### BRIEF:
Under no circumstances alter the records; copy each one exactly.

- - - - - - -

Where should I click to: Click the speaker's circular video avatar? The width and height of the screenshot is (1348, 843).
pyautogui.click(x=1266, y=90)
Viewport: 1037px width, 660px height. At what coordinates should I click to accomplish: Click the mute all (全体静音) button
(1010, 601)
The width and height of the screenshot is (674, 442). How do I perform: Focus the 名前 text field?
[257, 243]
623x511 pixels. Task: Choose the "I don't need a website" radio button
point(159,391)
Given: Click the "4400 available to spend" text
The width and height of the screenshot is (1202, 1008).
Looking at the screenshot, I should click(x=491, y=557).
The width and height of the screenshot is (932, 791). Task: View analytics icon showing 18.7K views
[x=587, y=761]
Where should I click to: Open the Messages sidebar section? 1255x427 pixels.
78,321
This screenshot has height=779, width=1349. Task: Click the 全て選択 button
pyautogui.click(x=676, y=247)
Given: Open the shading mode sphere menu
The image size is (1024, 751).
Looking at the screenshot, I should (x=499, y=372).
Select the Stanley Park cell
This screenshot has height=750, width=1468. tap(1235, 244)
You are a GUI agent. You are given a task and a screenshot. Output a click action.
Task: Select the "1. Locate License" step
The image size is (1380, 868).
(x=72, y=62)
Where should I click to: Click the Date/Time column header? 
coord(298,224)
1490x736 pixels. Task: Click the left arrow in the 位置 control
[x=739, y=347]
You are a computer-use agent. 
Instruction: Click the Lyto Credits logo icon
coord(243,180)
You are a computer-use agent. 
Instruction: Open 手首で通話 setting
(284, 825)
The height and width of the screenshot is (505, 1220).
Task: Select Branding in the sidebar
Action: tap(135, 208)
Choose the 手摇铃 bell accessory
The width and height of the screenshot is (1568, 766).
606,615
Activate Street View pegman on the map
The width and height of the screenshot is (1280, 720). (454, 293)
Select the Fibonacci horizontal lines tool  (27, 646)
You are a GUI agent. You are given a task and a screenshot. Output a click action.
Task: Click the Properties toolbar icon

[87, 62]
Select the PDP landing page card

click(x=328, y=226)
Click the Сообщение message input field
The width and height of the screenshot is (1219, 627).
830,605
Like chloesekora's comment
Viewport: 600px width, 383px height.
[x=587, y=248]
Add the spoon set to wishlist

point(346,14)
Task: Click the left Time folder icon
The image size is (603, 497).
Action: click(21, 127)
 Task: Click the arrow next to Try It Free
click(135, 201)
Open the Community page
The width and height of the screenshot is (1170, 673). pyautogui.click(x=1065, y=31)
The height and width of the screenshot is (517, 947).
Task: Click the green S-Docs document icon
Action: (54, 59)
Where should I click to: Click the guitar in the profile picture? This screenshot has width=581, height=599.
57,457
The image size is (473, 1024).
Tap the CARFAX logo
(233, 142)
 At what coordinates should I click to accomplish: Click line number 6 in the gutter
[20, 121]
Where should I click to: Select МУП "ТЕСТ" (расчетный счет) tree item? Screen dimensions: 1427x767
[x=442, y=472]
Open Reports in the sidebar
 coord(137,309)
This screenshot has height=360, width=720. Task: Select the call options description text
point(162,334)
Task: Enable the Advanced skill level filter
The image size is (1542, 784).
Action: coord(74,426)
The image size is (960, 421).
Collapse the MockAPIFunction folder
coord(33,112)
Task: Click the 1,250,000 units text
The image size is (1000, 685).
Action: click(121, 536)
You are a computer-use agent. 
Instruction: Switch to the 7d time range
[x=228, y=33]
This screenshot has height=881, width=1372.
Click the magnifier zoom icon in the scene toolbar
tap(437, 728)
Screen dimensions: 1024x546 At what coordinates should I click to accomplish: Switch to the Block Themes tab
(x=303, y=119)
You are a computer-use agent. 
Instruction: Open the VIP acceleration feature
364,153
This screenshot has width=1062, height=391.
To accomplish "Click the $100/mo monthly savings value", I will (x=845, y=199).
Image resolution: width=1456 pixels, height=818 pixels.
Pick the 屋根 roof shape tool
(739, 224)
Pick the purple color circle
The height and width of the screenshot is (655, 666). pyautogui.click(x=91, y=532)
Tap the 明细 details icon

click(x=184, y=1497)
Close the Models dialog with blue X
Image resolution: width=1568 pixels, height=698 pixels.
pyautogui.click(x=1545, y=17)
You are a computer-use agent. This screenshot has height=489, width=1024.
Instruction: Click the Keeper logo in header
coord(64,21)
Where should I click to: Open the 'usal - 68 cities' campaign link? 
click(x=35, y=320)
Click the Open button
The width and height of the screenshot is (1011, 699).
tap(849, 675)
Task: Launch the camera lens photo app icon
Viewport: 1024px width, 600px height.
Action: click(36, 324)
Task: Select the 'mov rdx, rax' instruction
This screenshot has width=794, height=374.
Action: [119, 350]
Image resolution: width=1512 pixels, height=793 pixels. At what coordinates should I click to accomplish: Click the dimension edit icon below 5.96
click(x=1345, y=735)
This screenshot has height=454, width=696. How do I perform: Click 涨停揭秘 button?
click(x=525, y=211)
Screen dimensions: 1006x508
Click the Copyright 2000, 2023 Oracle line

- - - - - - -

### RESPONSE BOX:
Where should I click to: Click the speaker's circular video avatar? The width and height of the screenshot is (1348, 843).
pyautogui.click(x=1266, y=90)
Viewport: 1037px width, 660px height. At what coordinates should I click to accomplish: Click the mute all (全体静音) button
(1010, 601)
The width and height of the screenshot is (674, 442). How do I perform: Focus the 名前 text field?
[257, 243]
623x511 pixels. Task: Choose the "I don't need a website" radio button
point(159,391)
Given: Click the "4400 available to spend" text
The width and height of the screenshot is (1202, 1008).
Looking at the screenshot, I should click(x=491, y=557).
The width and height of the screenshot is (932, 791). Task: View analytics icon showing 18.7K views
[x=587, y=761]
Where should I click to: Open the Messages sidebar section? 1255x427 pixels.
78,321
This screenshot has height=779, width=1349. Task: Click the 全て選択 button
pyautogui.click(x=676, y=247)
Given: Open the shading mode sphere menu
The image size is (1024, 751).
Looking at the screenshot, I should (x=499, y=372).
Select the Stanley Park cell
This screenshot has height=750, width=1468. tap(1235, 244)
You are a GUI agent. You are given a task and a screenshot. Output a click action.
Task: Select the "1. Locate License" step
The image size is (1380, 868).
(x=72, y=62)
Where should I click to: Click the Date/Time column header? 
coord(298,224)
1490x736 pixels. Task: Click the left arrow in the 位置 control
[x=739, y=347]
You are a computer-use agent. 
Instruction: Click the Lyto Credits logo icon
coord(243,180)
You are a computer-use agent. 
Instruction: Open 手首で通話 setting
(284, 825)
The height and width of the screenshot is (505, 1220).
Task: Select Branding in the sidebar
Action: tap(135, 208)
Choose the 手摇铃 bell accessory
The width and height of the screenshot is (1568, 766).
606,615
Activate Street View pegman on the map
The width and height of the screenshot is (1280, 720). (454, 293)
Select the Fibonacci horizontal lines tool  (27, 646)
You are a GUI agent. You are given a task and a screenshot. Output a click action.
Task: Click the Properties toolbar icon

[87, 62]
Select the PDP landing page card

click(x=328, y=226)
Click the Сообщение message input field
The width and height of the screenshot is (1219, 627).
830,605
Like chloesekora's comment
Viewport: 600px width, 383px height.
[x=587, y=248]
Add the spoon set to wishlist

point(346,14)
Task: Click the left Time folder icon
The image size is (603, 497).
Action: click(21, 127)
 Task: Click the arrow next to Try It Free
click(135, 201)
Open the Community page
The width and height of the screenshot is (1170, 673). pyautogui.click(x=1065, y=31)
The height and width of the screenshot is (517, 947).
Task: Click the green S-Docs document icon
Action: (54, 59)
Where should I click to: Click the guitar in the profile picture? This screenshot has width=581, height=599.
57,457
The image size is (473, 1024).
Tap the CARFAX logo
(233, 142)
 At what coordinates should I click to accomplish: Click line number 6 in the gutter
[20, 121]
Where should I click to: Select МУП "ТЕСТ" (расчетный счет) tree item? Screen dimensions: 1427x767
[x=442, y=472]
Open Reports in the sidebar
 coord(137,309)
This screenshot has height=360, width=720. Task: Select the call options description text
point(162,334)
Task: Enable the Advanced skill level filter
The image size is (1542, 784).
Action: coord(74,426)
The image size is (960, 421).
Collapse the MockAPIFunction folder
coord(33,112)
Task: Click the 1,250,000 units text
The image size is (1000, 685).
Action: click(121, 536)
You are a computer-use agent. 
Instruction: Switch to the 7d time range
[x=228, y=33]
This screenshot has height=881, width=1372.
Click the magnifier zoom icon in the scene toolbar
tap(437, 728)
Screen dimensions: 1024x546 At what coordinates should I click to accomplish: Switch to the Block Themes tab
(x=303, y=119)
You are a computer-use agent. 
Instruction: Open the VIP acceleration feature
364,153
This screenshot has width=1062, height=391.
To accomplish "Click the $100/mo monthly savings value", I will (x=845, y=199).
Image resolution: width=1456 pixels, height=818 pixels.
Pick the 屋根 roof shape tool
(739, 224)
Pick the purple color circle
The height and width of the screenshot is (655, 666). pyautogui.click(x=91, y=532)
Tap the 明细 details icon

click(x=184, y=1497)
Close the Models dialog with blue X
Image resolution: width=1568 pixels, height=698 pixels.
pyautogui.click(x=1545, y=17)
You are a computer-use agent. This screenshot has height=489, width=1024.
Instruction: Click the Keeper logo in header
coord(64,21)
Where should I click to: Open the 'usal - 68 cities' campaign link? 
click(x=35, y=320)
Click the Open button
The width and height of the screenshot is (1011, 699).
tap(849, 675)
Task: Launch the camera lens photo app icon
Viewport: 1024px width, 600px height.
Action: click(36, 324)
Task: Select the 'mov rdx, rax' instruction
This screenshot has width=794, height=374.
Action: [119, 350]
Image resolution: width=1512 pixels, height=793 pixels. At what coordinates should I click to accomplish: Click the dimension edit icon below 5.96
click(x=1345, y=735)
This screenshot has height=454, width=696. How do I perform: Click 涨停揭秘 button?
click(x=525, y=211)
Screen dimensions: 1006x508
Click the Copyright 2000, 2023 Oracle line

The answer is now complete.